My goal is 215. I will hit it, and should hit it over the next 2 weeks.

This diet works well because it replaces the "no carbs and no dairy and no sugar" with good carbs, dairy and sugar through the phases. We are still on phase 1, and that gets a little boring, but when my 40" pants are falling off me and I need to go out and get smaller jeans, well, boring is OK and I can live with it. 

I will never get under a 38" waist, simply because of hip problems I have from certain exercises I use to do in the old days of being a teen. But to hit 215 would be really cool.

Anyway, for those struggling with weight loss, try the NY Diet. It works well, is healthy, and even in all that, I've been cheating with 1 meal a week for the past 3 weeks and STILL lost 4 pounds over the last 4 days. 

I'm hoping my metabolism keeps going and keeps getting faster.

One other thing. I specifically experiment with this diet to see if the diet itself - healthy eating - would allow me to lose weight WITHOUT exercising.

Well, I've not exercised in 6 weeks, and here I am. The weight loss is slowing, but still continuing. So, we'll see how it ends up. IF I "have to" I'll start working out to get past any sticking points, but I'll be starting a workout regiment in another couple of weeks after I hit that goal. I've already started some light lifting, and we'll see where that takes me. Subsequently, my "little wife" (All 128 pounds of her) has been doing this as well and she hit 117. Its really a good plan.

I also know that some working out and lifting would be good for my stress as well (with work). So just on that note I'm implementing it more and more.


----------



## No Longer A Libertine (Feb 20, 2008)

I weighed 185 in December and in three weeks trimmed back down to 165, key was drinking lots of water, eating breakfast and not eating just one big meal a day at supper, also cut back on cola and coffee, one a day at most.
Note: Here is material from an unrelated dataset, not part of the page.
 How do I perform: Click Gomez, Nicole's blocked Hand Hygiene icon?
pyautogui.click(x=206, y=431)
Drink water and more water, cold water actually burns calories just consuming it, walk as much as possible, take the stairs instead of elevator, it all adds up.

Take a break from red meat and eat fish twice a week if not more, you can have red meat in moderation after you kick start your metabolism.
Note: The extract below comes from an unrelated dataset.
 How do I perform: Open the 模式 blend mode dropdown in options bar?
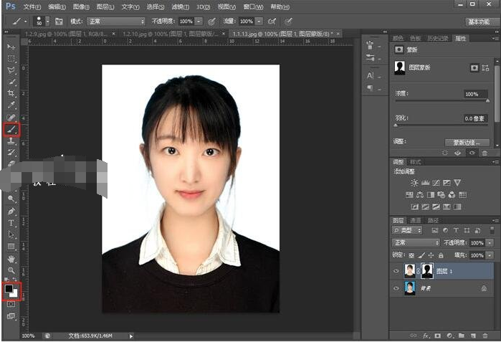click(116, 22)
Salmon and Talapia and Catfish and Tuna Steaks are all part of my regular diet now.

Anti0oxidents liek red bell peppers are delicious and nutritious, spinach and greenbeans should be consumed once daily.

Drink water when you feel hungry, often it is your body telling you you are dehydrated and it will fill you up with H20 instead of junk.


----------



## Semper Fidelis (Feb 20, 2008)

I've been fighting to lose 3-5 lbs that I put on over the last couple of months. I went from a consistent 161-163 lbs to 165-167 lbs. What works for me is to stop eating ice cream right before I go to bed but I get so hungry at night. Popcorn is a good substitute.

Then there are those blasted Girl Scout Cookies! We must have bought twenty boxes this year and there are still about a half dozen in the cupboard.

And then, the other day, we went to Okinawa world and bought a ton of brown sugar candy.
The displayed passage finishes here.